In go Illinois, Indiana, Kentucky. Now the puzzle pieces are getting smaller, their shapes dictated more by waterways than surveyors.

Also while in seventh grade, I had my only formal instruction in geography. The teacher, an ex-military man, liked to dwell on certain vowels in long words, and he wielded the rubber-tipped map pointer in a way that commanded respect. He was much imitated. "Today we'll talk about the top-AHH-graphy of Indon-EEE-sia." He took it upon himself to finish what had begun in fifth grade: drilled-in memorization of the state capitals. Kids had to stay after school until they knew them.

The puzzle is almost done. The little cardboard states are so small now, their names hang off into the Atlantic Ocean, surely creating hazards for unsuspecting watercraft.

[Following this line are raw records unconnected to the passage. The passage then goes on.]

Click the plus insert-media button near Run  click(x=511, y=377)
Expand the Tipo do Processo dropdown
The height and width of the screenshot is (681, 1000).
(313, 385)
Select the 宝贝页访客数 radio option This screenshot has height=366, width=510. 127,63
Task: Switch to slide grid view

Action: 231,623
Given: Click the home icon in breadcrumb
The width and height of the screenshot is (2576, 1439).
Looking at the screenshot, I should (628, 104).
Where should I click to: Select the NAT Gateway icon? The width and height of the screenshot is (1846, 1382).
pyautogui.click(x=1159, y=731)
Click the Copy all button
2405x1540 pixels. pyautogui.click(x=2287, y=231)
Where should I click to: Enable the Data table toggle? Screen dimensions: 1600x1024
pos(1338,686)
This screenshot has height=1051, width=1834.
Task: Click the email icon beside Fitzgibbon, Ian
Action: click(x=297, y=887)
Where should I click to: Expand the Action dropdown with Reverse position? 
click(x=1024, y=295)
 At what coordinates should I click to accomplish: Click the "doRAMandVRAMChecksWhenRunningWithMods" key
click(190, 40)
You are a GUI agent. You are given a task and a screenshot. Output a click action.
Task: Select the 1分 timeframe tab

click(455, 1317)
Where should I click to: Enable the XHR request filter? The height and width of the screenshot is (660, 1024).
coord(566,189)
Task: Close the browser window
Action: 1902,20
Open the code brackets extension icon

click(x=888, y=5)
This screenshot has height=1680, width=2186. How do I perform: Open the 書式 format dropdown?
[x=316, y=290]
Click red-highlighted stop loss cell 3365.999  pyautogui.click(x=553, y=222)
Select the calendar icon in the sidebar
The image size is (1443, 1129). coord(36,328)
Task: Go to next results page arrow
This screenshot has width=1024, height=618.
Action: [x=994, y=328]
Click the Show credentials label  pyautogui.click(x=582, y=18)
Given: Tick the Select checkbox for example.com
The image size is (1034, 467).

For all of my regrettably limited instruction in geography, it was seeing the country that truly familiarized me with our map. One does not forget Nebraska when one has traversed it lengthwise in August in a car with no air conditioning. My husband and I also know the glee of driving through many states in a forenoon in New England. It seemed like cheating, as our personal state tallies soared that morning. Nowadays, putting together our children's puzzle is a nostalgia trip to all the places we drove before car seats and their occupants showed up in our rearview mirror.

In go Vermont and New Hampshire, a rectangular yin and yang. Massachusetts, Rhode Island, and Connecticut, all three on one piece. Their founders would have rolled their eyes to see them thus.

There! I stand up, completed puzzle in hand. I'm no Abraham Lincoln, but I do like to see the States united.